=== Exercise aim ===
Below are the entries. Transcribe exactly the lines from the one with "Open the Từ ngày calendar picker" through the one with "The width and height of the screenshot is (1036, 1174).", ends included, and leave out all others.

=== Task input ===
++++

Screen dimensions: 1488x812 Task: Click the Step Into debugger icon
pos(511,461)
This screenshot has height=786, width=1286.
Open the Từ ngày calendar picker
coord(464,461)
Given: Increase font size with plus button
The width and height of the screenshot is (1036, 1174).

++++

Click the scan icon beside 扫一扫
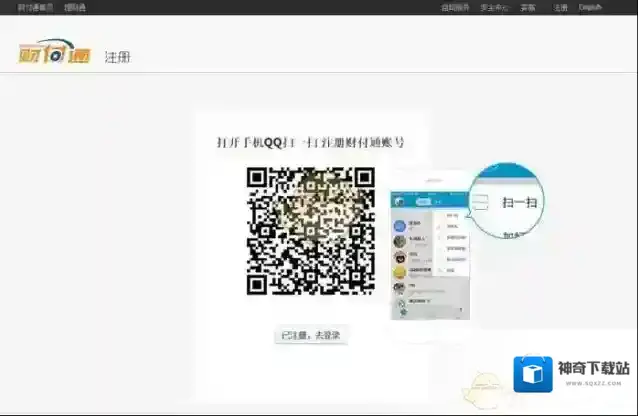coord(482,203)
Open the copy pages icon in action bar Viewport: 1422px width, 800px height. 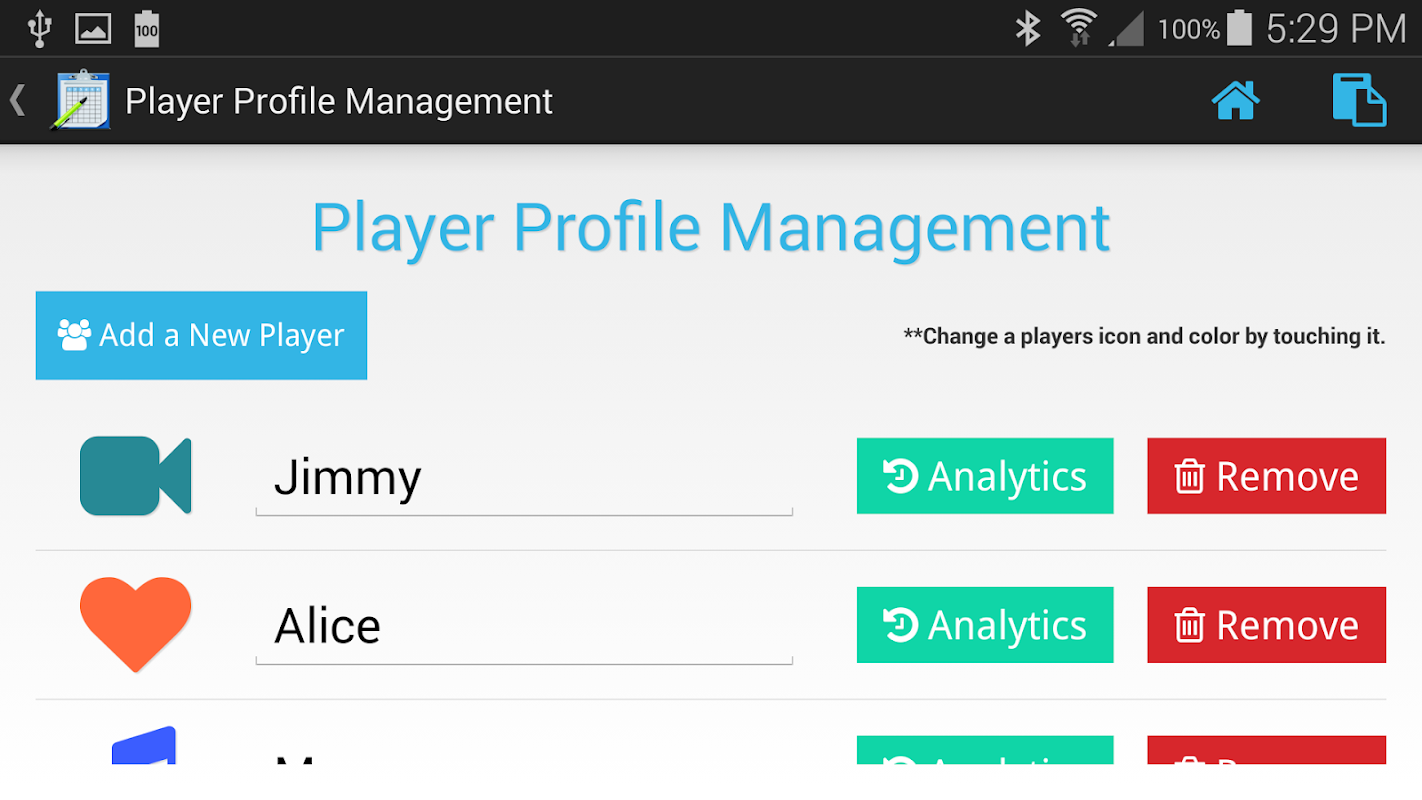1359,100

++++

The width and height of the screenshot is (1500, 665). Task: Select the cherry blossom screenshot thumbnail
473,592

++++

=== Answer to this problem ===
Open the Từ ngày calendar picker
coord(464,461)
Given: Increase font size with plus button
The width and height of the screenshot is (1036, 1174).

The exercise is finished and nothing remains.